Over the centuries these races passed into legend, known
collectively as the Forbidden.
Of that ancient time, only a secret prophecy survives, foretelling
that one day the races must unite again to combat a terrible evil.
Five immortal, magical Sentinels serve as guardians of this
prophecy; for centuries they've walked the world, waiting for the
prophecy to awaken.
Now it seems the time may be at hand. From the north come reports
of unusual cold and ice. Gorkenfort, the kingdom's most northern
outpost, suffers devastating attacks from horrifying wraith-like
creatures that kill without mercy and devour the dead. Axis,
bastard son of a royal house and leader of the Axe-Wielders, the
elite military arm of the Seneschal, is ordered to march to the aid
of the embattled fort. With him goes Faraday, engaged to
Borneheld, Axis's hated half-brother and commander of Gorkenfort.
Along the way, Axis and Faraday fall secretly in love; strange
supernatural events shatter their beliefs about the history of
their land, and draw from them unsuspected talents and abilities.
Each, it becomes apparent, has a vital part to play in the
unfolding prophecy. But there's much in the prophecy that isn't
clear, and time is growing short. Axis and Faraday are faced with
terrible choices -- and if either chooses wrongly, all is lost.
The Wayfarer Redemption is competent commercial fantasy.

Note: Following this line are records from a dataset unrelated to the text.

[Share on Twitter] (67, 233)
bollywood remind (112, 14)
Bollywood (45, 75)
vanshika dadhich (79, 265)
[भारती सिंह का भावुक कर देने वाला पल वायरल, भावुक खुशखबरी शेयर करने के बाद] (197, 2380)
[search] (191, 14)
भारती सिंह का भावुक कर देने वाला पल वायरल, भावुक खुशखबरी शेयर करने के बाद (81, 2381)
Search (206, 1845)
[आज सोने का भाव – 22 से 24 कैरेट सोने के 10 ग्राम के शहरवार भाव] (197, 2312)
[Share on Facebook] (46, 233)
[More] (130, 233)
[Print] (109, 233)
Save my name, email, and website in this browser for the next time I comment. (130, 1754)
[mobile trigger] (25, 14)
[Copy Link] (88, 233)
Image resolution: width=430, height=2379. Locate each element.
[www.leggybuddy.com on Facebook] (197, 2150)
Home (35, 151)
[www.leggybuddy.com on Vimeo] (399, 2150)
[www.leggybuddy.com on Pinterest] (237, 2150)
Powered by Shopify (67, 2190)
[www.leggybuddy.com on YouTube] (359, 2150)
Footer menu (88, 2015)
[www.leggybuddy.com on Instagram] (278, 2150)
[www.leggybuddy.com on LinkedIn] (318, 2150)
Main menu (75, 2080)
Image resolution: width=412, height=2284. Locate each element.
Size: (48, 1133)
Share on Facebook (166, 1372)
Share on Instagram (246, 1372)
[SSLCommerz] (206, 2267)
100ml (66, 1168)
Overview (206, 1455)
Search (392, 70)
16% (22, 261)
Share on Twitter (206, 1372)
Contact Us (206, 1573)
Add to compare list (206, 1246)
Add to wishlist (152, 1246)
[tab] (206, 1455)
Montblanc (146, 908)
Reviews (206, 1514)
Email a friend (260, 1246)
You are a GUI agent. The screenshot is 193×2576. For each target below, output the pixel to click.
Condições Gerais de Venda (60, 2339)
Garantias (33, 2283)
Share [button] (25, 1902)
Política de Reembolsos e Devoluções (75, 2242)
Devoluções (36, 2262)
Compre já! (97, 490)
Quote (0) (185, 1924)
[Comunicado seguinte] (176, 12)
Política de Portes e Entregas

Fans of the mega-epic, as codified by Eddings and Jordan, will
likely find that it hits all the right notes. Douglass doesn't
waste time on preliminaries, but plunges the reader directly into
the story; she keeps the action humming throughout the book, with
many supernatural encounters and a good deal of gritty battle
action. Infodumps are avoided, and there's little sense of
padding. The mystery of the prophecy opens up believably, and
there's enough suspense in Axis's and Faraday's journey of
discovery to keep the reader wondering what will come next.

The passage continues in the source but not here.